The original mission statement (1997) of P.S. 24, a 4-year-old elementary school in the low-income, immigrant Sunset Park community of South Brooklyn, called for a “bilingual nested learning community.” This concept emerged from educators’ understanding of what they needed to do to improve the education of English language learners (ELLs). This paper presents an ethnographic case study addressing the applied research question: What specific professional development strategies and practices used by dual language teachers and their supervisors at P.S. 24 contribute to developing a bilingual, reflective, and skillful “adult learning community”?
There are, in fact, disparate literatures that deal with effective bilingual/ dual language education and professional development models. The literature, in particular, documents that successful schools have strong professional development frameworks with specific characteristics. The “best practices” that constitute the “adult learning community” model of professional development are the following: reflective practice, teacher inquiry, continuous learning, and celebrating/sharing successful instructional practices (Lawson, 1997); on-the-job learning (Wood & McQuarrie, 1999); a supported curriculum, including training, mentoring, coaching, and technical assistance (Harwell-Kee, 1999); and transformational leadership (Showers, 1985). However, few studies have described and analyzed these practices in bilingual or dual language school settings (Clair & Adger, 2000; Gonzalez & Darling– Hammond, 1997). In fact, most studies have discussed professional development issues as part of larger analyses of effective bilingual/dual language programs or schools (Lindholm-Leary, 2001; Reyes, Scribner, & Paredes Scribner, 1999; Slavin & Calderon, 2001). This paper will describe the bilingual nested learning community model as it developed at P.S. 24.

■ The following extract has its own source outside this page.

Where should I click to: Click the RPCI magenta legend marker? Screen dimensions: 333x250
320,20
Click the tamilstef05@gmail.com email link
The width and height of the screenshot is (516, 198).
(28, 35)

Professional development would seem to be a high priority given that bilingual/dual language teachers suffer from a set of existential dilemmas and professional challenges (Clair & Adger, 2000); Gonzalez & Darling– Hammond, 1997; Lindholm-Leary, 2001). Their license area continues to be under attack as a political or ethnic boondoggle. Large numbers of bilingual teachers are not fully certified in their license areas. For example, in New York City, 27% are not fully certified, according to the schools chancellor, Harold O. Levy (2001). Teacher education and professional development models often reflect traditional, off-site workshop approaches. Last, many bilingual/dual language teachers may not have access to cutting-edge, research– based professional development models equal to their monolingual colleagues. Despite this, bilingual teachers are expected to implement the latest standards– based instructional reforms.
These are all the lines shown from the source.